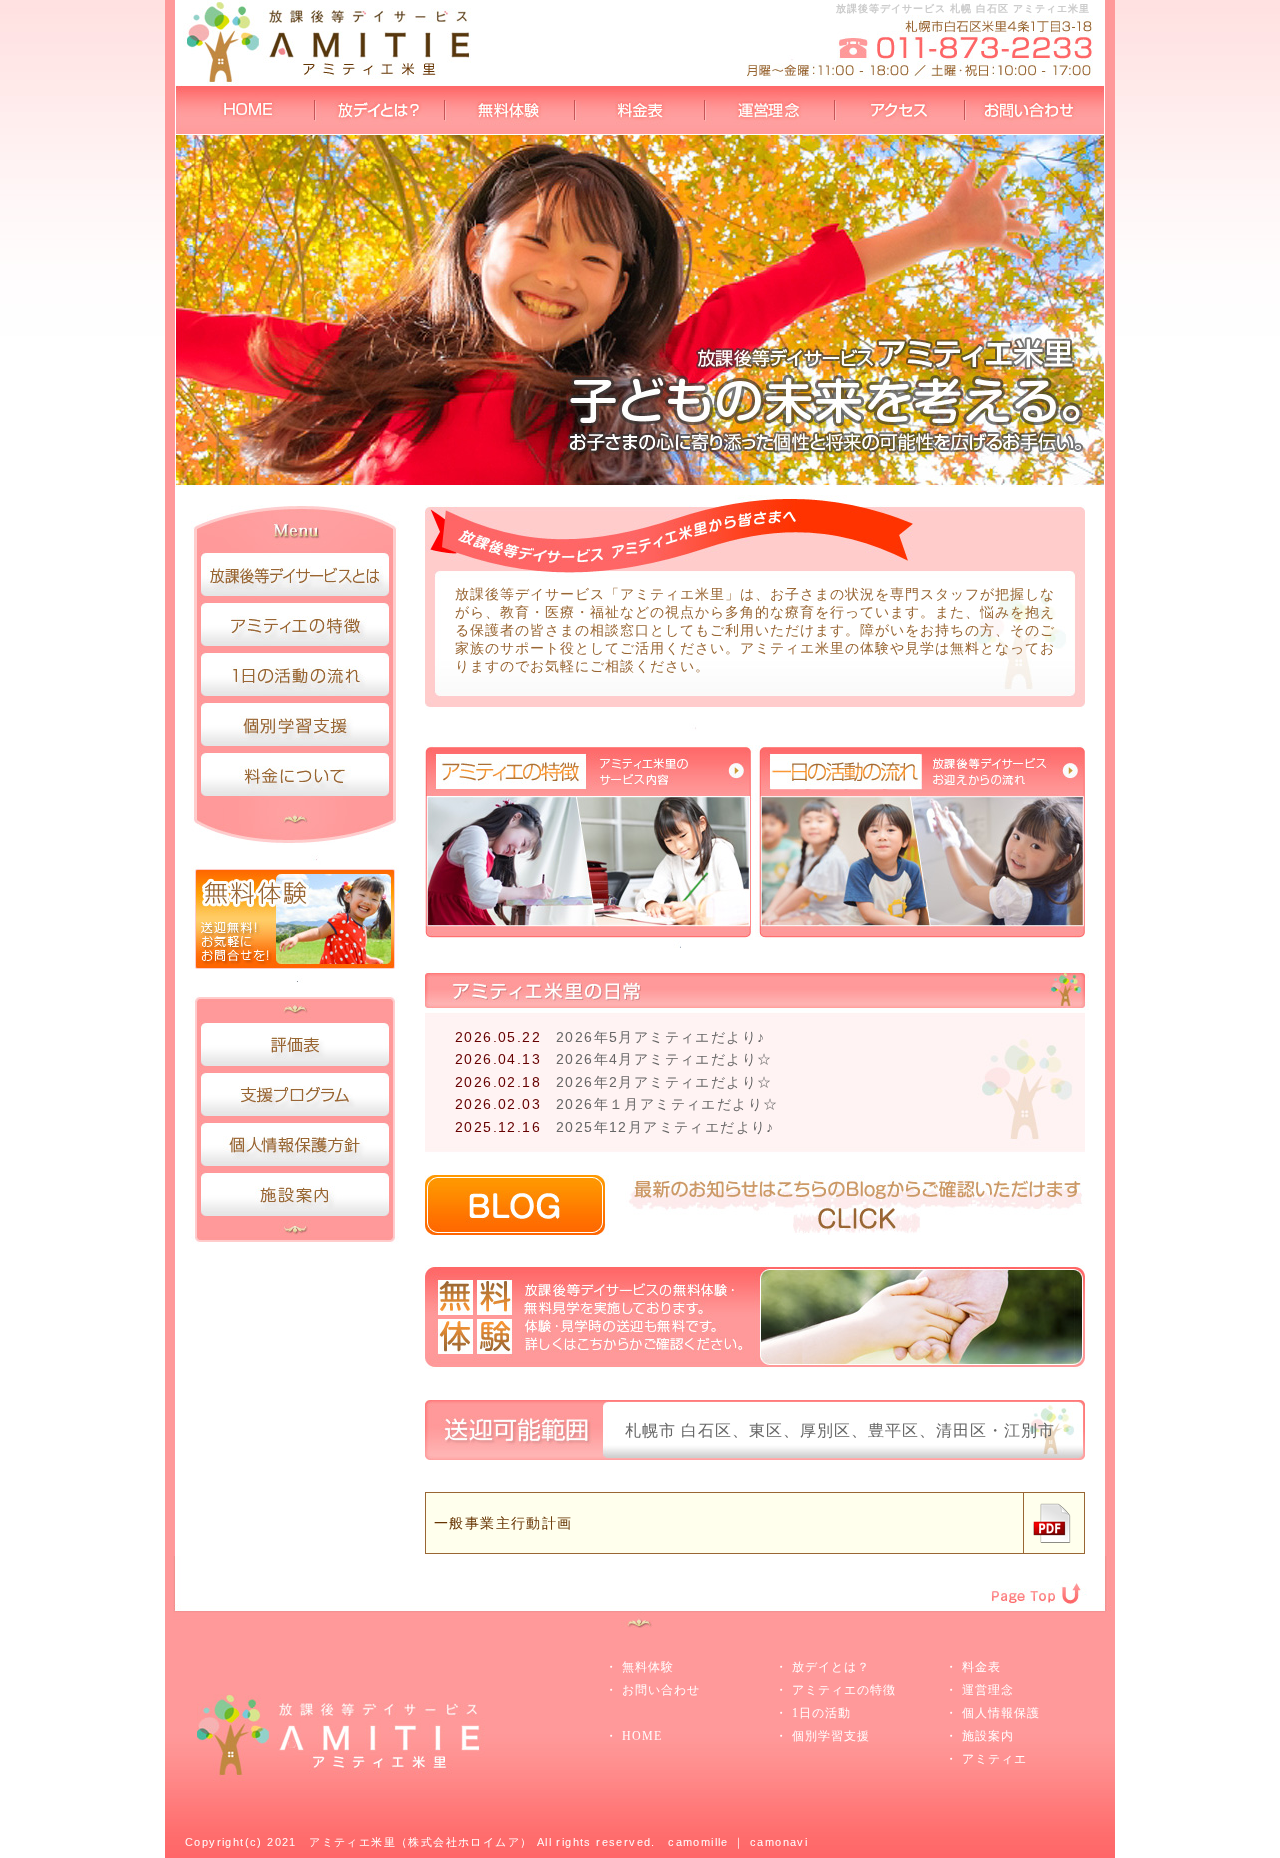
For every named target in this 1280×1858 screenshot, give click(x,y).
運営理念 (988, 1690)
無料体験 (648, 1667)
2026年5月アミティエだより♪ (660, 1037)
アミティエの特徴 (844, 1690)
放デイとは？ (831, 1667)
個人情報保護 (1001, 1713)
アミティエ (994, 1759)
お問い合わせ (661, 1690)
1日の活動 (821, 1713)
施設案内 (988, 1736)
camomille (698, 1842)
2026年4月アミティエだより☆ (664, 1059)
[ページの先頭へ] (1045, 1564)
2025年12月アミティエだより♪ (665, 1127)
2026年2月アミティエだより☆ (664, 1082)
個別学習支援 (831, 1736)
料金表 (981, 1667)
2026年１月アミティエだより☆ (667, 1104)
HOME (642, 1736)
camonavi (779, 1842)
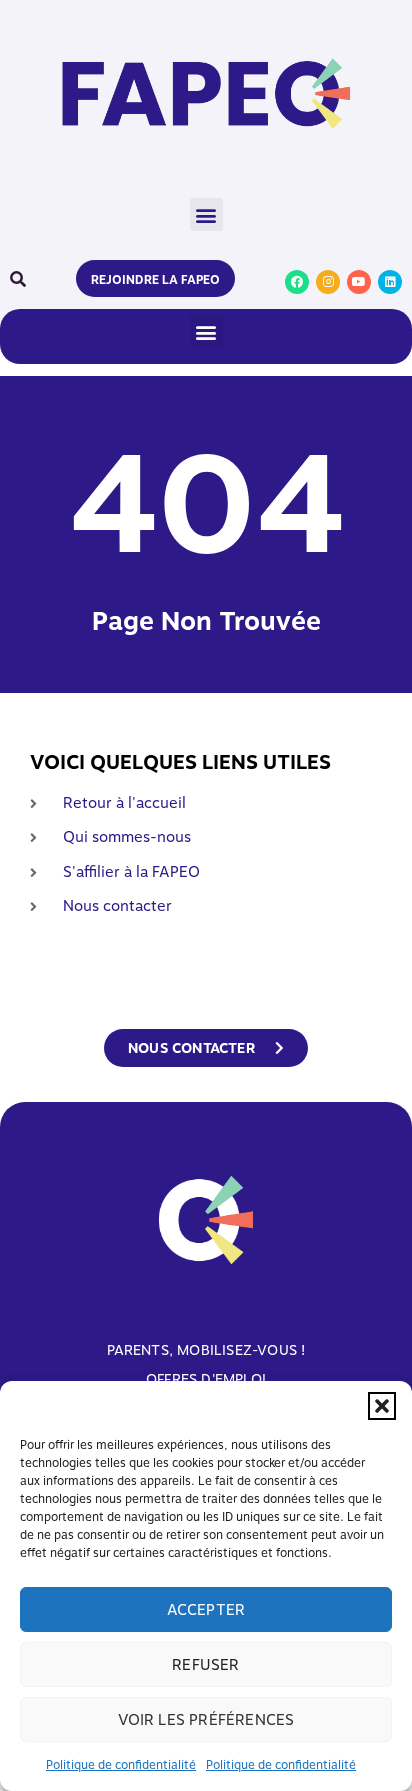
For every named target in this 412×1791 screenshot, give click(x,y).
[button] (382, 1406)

• **Problem description**:
Repeat exactly the lines above, starting at the one that contains "2026年4月アミティエだより☆ (664, 1059)" and stopping at the last line of the entries, and leave out the pictures.

• **Result**:
2026年4月アミティエだより☆ (664, 1059)
[ページの先頭へ] (1045, 1564)
2025年12月アミティエだより♪ (665, 1127)
2026年2月アミティエだより☆ (664, 1082)
個別学習支援 (831, 1736)
料金表 (981, 1667)
2026年１月アミティエだより☆ (667, 1104)
HOME (642, 1736)
camonavi (779, 1842)
For every named target in this 412×1791 screenshot, give click(x,y).
[button] (382, 1406)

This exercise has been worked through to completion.